Tracks IX-3055 for the requires / blocks metadata wiring.

Status: Drafted (iter0, gates passed). Author: Benoit Pothier.

deferred-execution

LangGraph deferred-execution pattern: pre/post natural experiment on production chat latency.

Measures the LangGraph deferred-execution pattern's effect on end-to-end chat latency using a pre/post natural experiment around the rollout.
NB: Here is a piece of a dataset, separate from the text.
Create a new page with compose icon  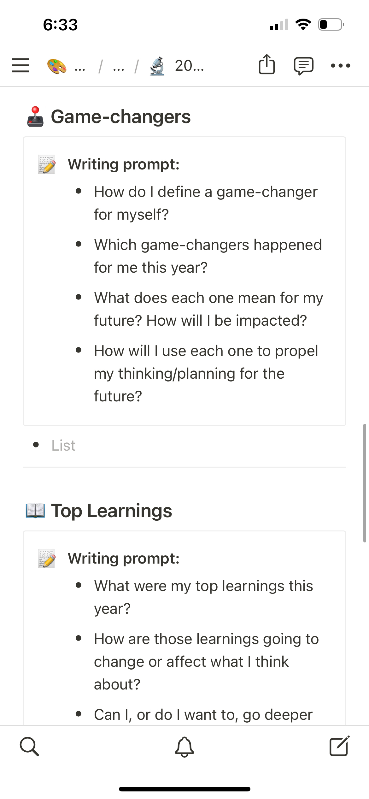tap(339, 746)
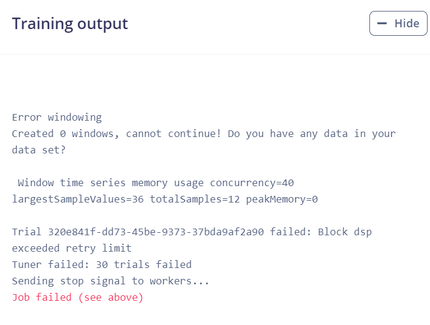Click the exceeded retry limit line
The image size is (430, 325).
(72, 248)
Status: Drafted (iter3, score 72.8).

skill-selector-distillation

Distilling the LLM-based skill-selector into a TF-IDF / MiniLM classifier; tests whether lexical features suffice for production routing.

  • Hypothesis (a): a linear multi-label classifier trained on LLM-produced pseudo-labels matches the LLM's skill-recall on a human-labeled held-out set, cutting per-turn selector latency by three orders of magnitude.
  • Hypothesis (b): TF-IDF lexical features are sufficient — adding a pretrained MiniLM sentence encoder does not improve human-labeled recall.

Status: Drafted (v2 revision; pipeline v1).

Layout convention

Each paper subdirectory follows the same structure:

research-papers/<slug>/
├── README.md                   Paper claim, layout, reproduction steps.
├── paper.tex                   Canonical LaTeX source.
├── refs.bib                    BibTeX entries.
├── figures/                    PNG figures + captions.json.
├── inputs/                     PaperOrchestra inputs: idea, log, template, guidelines.
├── pipeline/                   Intermediate artefacts: outline, citation pool,
│                               provenance, drafts, refinement snapshots.
└── telemetry/ or data/         Production data dumps grounding the empirical claims.

See research-papers/README.md for the workflow to add a new paper.